- Opening Delimiter -

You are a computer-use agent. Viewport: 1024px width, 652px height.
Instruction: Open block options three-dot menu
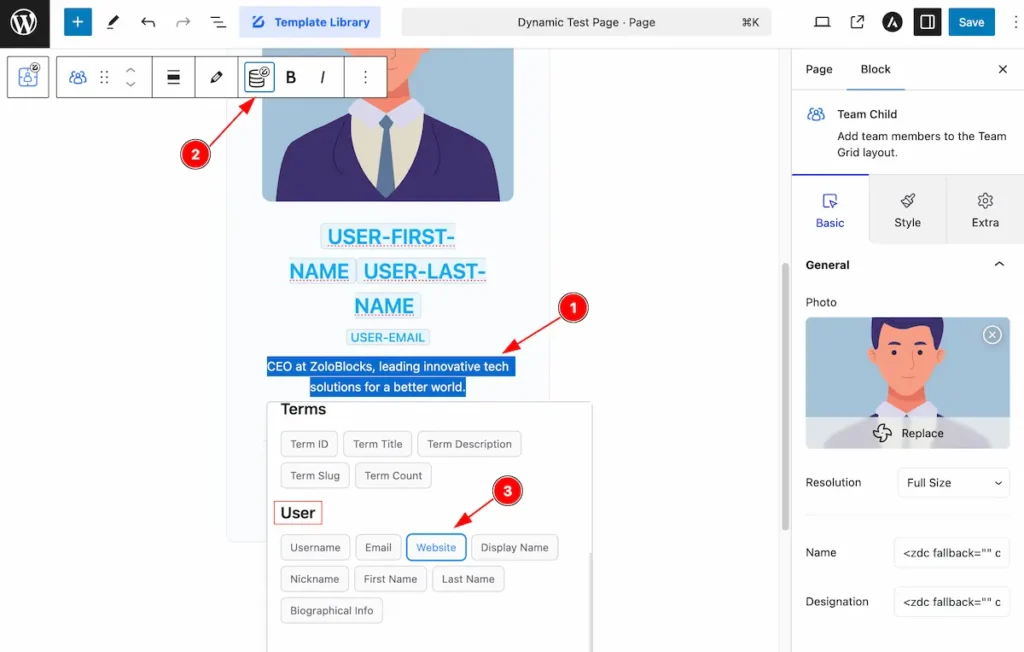point(366,77)
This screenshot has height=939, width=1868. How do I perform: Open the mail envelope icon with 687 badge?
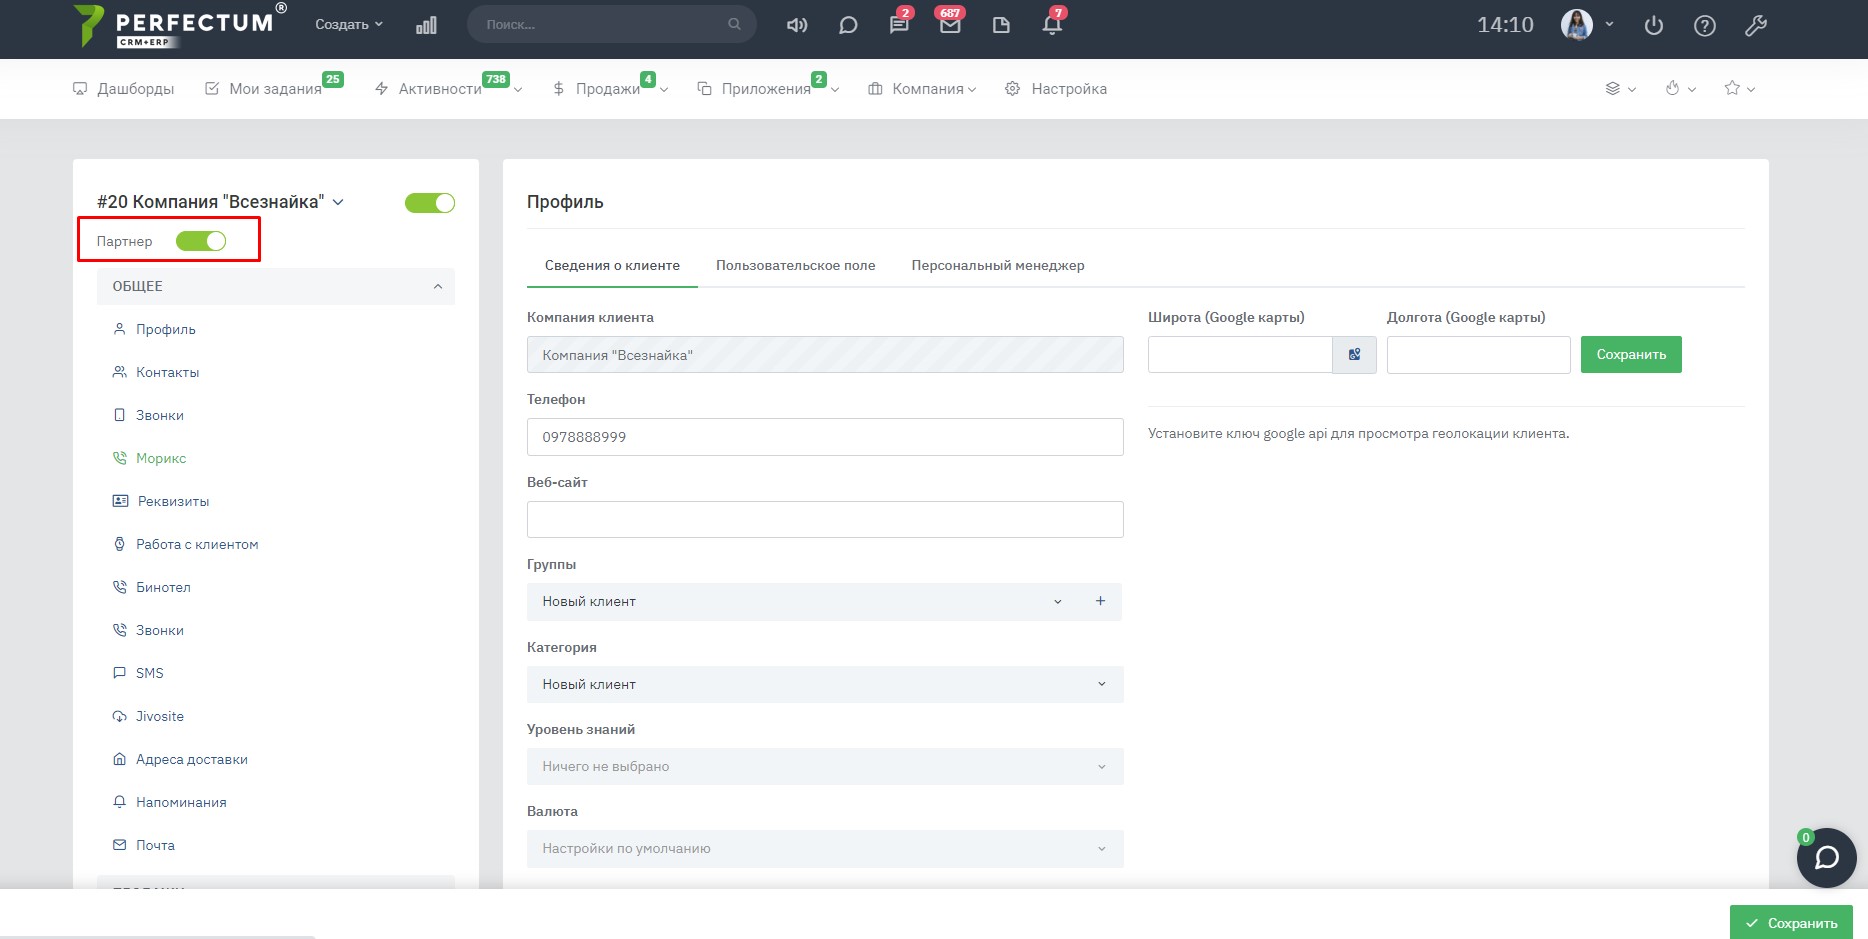click(x=949, y=25)
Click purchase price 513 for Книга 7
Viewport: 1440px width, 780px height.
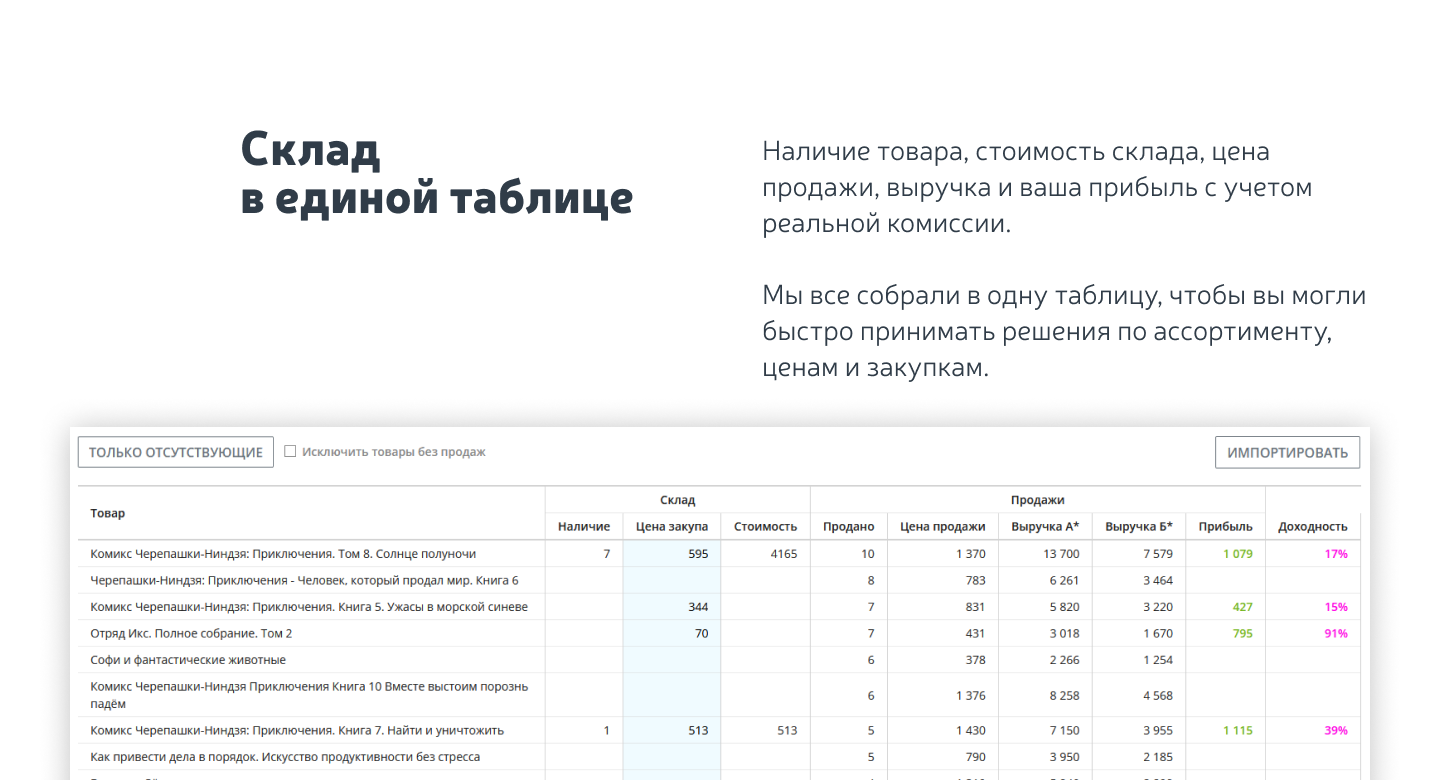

- Closing Delimiter -

■ What you should do
Count each line of the listing above that holds the string "Viewport", and state that count without anything added.

■ Solved exercise
2